Complete tag generation logic:

function generateTags(form: FormData): string {
  const tags: string[] = []
  
  // Basic HTML tags
  tags.push('<meta charset="UTF-8">')
  tags.push('<meta name="viewport" content="width=device-width, initial-scale=1.0">')
  
  // SEO tags
  if (form.title) {
    tags.push(`<title>${escapeHtml(form.title)}</title>`)
    tags.push(`<meta name="description" content="${escapeHtml(form.description)}">`)
  }
  
  // Open Graph tags
  if (form.title) tags.push(`<meta property="og:title" content="${escapeHtml(form.title)}">`)
  if (form.description) tags.push(`<meta property="og:description" content="${escapeHtml(form.description)}">`)
  if (form.url) tags.push(`<meta property="og:url" content="${escapeHtml(form.url)}">`)
  
  if (form.image) {
    tags.push(`<meta property="og:image" content="${escapeHtml(form.image)}">`)
    tags.push(`<meta property="og:image:width" content="${form.imageWidth}">`)
    tags.push(`<meta property="og:image:height" content="${form.imageHeight}">`)
  }
  
  // Twitter Card tags
  tags.push('<meta name="twitter:card" content="summary_large_image">')
  if (form.twitterHandle) {
    tags.push(`<meta name="twitter:site" content="${escapeHtml(form.twitterHandle)}">`)
  }
  
  return tags.join('\n')
}

Why Conditionals?#

Not all fields are required. If a user doesn’t provide an image, we shouldn’t generate og:image tags. Empty tags can cause parsing errors on platforms - better to omit them entirely.

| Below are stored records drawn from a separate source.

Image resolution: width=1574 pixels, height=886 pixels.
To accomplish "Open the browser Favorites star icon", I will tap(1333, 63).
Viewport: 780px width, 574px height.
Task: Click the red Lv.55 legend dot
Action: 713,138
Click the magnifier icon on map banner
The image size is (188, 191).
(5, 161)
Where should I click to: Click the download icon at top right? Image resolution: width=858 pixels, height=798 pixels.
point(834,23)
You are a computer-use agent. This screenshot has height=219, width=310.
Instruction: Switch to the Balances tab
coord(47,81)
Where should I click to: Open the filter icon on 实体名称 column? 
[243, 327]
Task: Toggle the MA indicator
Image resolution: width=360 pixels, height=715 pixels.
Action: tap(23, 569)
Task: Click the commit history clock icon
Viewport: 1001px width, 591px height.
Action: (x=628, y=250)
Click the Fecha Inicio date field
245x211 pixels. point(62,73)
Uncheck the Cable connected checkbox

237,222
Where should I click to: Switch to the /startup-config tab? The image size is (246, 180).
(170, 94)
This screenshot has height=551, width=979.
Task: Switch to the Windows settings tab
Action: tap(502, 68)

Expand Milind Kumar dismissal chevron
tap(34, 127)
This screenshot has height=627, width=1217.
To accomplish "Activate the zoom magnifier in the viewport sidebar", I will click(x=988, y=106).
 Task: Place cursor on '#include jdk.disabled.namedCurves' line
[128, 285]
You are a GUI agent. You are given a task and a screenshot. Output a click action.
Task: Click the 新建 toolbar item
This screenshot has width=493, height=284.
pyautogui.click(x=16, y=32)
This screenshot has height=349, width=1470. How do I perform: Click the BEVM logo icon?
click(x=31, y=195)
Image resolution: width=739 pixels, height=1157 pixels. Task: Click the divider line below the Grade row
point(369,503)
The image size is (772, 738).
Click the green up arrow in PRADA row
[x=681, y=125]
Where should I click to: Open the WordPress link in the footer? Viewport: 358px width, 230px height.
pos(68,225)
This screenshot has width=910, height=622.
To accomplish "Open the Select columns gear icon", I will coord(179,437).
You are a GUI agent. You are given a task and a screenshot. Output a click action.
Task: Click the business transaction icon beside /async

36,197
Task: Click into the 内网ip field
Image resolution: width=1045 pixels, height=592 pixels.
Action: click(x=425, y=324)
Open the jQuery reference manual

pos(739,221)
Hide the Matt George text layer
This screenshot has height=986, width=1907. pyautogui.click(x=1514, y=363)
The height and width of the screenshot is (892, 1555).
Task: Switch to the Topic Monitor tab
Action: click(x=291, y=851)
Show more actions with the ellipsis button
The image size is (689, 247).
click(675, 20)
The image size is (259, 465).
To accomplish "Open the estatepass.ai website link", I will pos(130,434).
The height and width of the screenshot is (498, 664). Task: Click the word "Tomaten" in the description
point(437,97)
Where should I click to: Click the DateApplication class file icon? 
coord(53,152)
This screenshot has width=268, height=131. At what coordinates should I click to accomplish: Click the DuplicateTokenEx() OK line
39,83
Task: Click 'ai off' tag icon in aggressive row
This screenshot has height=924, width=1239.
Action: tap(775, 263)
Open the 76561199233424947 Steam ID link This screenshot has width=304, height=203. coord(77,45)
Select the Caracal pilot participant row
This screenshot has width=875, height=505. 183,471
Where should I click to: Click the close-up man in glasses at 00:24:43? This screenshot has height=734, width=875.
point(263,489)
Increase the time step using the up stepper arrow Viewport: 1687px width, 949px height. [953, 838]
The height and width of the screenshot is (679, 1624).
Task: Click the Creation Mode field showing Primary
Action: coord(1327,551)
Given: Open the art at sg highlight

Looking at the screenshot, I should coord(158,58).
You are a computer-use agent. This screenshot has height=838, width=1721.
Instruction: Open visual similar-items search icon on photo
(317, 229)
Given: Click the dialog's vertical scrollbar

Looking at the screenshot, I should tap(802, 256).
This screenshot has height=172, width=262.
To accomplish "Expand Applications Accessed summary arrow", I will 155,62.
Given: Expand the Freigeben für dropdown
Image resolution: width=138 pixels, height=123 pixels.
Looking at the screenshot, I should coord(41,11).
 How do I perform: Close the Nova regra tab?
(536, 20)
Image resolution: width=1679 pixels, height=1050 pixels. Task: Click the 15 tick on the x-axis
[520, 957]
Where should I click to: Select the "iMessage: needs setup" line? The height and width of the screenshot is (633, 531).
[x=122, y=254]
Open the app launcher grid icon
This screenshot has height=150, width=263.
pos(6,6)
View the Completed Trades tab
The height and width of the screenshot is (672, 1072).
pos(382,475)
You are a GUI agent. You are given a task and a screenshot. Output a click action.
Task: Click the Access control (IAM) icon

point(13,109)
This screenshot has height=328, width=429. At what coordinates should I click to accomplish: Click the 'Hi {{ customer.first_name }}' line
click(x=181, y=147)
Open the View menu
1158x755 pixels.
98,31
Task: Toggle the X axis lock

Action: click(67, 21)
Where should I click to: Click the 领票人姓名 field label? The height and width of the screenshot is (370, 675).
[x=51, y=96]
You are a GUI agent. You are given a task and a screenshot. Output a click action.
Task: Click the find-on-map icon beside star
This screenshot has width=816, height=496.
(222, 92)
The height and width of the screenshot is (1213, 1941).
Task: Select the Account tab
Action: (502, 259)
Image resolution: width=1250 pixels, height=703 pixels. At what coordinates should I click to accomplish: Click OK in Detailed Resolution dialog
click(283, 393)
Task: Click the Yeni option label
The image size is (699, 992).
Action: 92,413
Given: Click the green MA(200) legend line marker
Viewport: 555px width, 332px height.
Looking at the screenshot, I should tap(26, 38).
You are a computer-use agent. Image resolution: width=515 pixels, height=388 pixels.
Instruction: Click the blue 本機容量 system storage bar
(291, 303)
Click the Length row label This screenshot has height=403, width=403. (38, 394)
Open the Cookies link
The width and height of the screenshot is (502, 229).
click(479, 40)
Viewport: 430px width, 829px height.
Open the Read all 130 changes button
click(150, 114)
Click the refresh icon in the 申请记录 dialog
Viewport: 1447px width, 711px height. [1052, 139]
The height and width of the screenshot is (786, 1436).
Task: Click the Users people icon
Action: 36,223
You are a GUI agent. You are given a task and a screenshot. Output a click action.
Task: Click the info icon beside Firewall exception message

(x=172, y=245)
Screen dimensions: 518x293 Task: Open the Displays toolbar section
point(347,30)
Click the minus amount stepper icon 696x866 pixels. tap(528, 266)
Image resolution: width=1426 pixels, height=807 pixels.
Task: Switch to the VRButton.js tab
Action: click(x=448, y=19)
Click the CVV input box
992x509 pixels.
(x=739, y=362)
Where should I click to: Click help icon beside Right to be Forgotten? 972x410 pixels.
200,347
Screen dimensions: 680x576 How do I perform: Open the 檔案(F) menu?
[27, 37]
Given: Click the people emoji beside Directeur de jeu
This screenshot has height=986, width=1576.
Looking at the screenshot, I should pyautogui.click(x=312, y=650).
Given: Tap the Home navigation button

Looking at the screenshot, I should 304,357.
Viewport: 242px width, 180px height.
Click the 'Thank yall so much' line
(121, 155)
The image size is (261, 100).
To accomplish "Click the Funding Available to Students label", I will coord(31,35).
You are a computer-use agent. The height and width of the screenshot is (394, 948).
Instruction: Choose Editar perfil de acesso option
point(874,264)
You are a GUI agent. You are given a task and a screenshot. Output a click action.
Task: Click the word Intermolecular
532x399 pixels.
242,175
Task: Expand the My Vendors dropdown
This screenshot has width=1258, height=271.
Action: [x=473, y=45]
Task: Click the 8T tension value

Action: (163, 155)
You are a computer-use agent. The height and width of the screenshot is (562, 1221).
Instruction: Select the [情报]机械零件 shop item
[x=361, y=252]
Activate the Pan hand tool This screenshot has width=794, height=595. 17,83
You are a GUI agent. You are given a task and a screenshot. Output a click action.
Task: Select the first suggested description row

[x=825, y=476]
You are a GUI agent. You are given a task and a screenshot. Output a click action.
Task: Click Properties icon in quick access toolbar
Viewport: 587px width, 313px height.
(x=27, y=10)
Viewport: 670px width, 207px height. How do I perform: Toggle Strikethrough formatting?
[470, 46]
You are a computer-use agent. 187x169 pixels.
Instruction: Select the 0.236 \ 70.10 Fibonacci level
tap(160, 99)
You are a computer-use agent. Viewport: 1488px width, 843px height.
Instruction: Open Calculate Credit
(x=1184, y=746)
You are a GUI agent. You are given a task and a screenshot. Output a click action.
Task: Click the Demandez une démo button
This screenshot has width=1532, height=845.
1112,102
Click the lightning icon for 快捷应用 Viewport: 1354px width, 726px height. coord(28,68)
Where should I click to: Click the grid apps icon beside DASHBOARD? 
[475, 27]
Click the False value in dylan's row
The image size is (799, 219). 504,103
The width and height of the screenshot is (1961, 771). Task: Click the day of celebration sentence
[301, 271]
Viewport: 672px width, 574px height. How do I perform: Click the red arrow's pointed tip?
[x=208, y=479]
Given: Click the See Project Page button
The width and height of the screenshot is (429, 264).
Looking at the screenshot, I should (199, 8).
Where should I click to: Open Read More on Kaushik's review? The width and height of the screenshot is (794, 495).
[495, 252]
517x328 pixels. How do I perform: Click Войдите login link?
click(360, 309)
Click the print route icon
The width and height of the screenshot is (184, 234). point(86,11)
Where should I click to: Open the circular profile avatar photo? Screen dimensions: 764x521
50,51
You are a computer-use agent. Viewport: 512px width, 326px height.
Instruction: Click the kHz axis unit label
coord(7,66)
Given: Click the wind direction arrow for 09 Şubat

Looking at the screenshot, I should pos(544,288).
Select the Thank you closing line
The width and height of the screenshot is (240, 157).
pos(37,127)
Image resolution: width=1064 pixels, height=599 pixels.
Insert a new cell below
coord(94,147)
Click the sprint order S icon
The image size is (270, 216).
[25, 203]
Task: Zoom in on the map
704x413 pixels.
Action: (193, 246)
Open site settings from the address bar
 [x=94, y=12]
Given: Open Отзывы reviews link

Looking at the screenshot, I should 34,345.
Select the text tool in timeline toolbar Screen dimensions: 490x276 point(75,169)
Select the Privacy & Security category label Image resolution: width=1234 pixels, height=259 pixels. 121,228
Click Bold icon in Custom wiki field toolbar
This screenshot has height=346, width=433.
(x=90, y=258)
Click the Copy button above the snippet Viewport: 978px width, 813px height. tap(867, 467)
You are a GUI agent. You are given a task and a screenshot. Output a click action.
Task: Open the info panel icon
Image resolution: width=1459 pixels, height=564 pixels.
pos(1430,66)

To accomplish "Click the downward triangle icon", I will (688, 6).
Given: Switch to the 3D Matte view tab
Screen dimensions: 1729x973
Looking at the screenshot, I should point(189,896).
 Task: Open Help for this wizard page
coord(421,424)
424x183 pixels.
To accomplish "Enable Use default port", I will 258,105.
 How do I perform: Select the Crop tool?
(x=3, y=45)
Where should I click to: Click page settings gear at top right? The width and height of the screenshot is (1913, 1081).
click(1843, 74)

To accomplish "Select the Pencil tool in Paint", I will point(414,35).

og:locale for Multi-language Support#

For multi-language websites, og:locale specifies the page language:

const localeOptions = [
  'en_US', 'zh_CN', 'zh_TW', 'ja_JP', 'ko_KR',
  'fr_FR', 'de_DE', 'es_ES', 'pt_BR', 'ru_RU',
  // ... 22 language options total
]

The format is languageCode_countryCode following POSIX standards. This helps platforms handle content language correctly - for instance, WeChat uses locale to determine whether to show Chinese previews.

Validation Tools#

After generating tags, how do you verify they’re correct? Each platform provides debugging tools:

I recommend validating with these tools before publishing - they catch many issues like wrong image sizes, unescaped URLs, or missing required fields.

The Result#

Based on these principles, I built an online tool: Meta Tag Generator

Key features:

  • Open Graph + Twitter Card dual protocol support
  • Real-time preview (simulating Facebook cards)
  • 22 language/locale options
  • HTML escaping to prevent XSS
  • One-click copy of generated code

The implementation isn’t difficult, but there are many details to get right. Hope this article helps you avoid those pitfalls.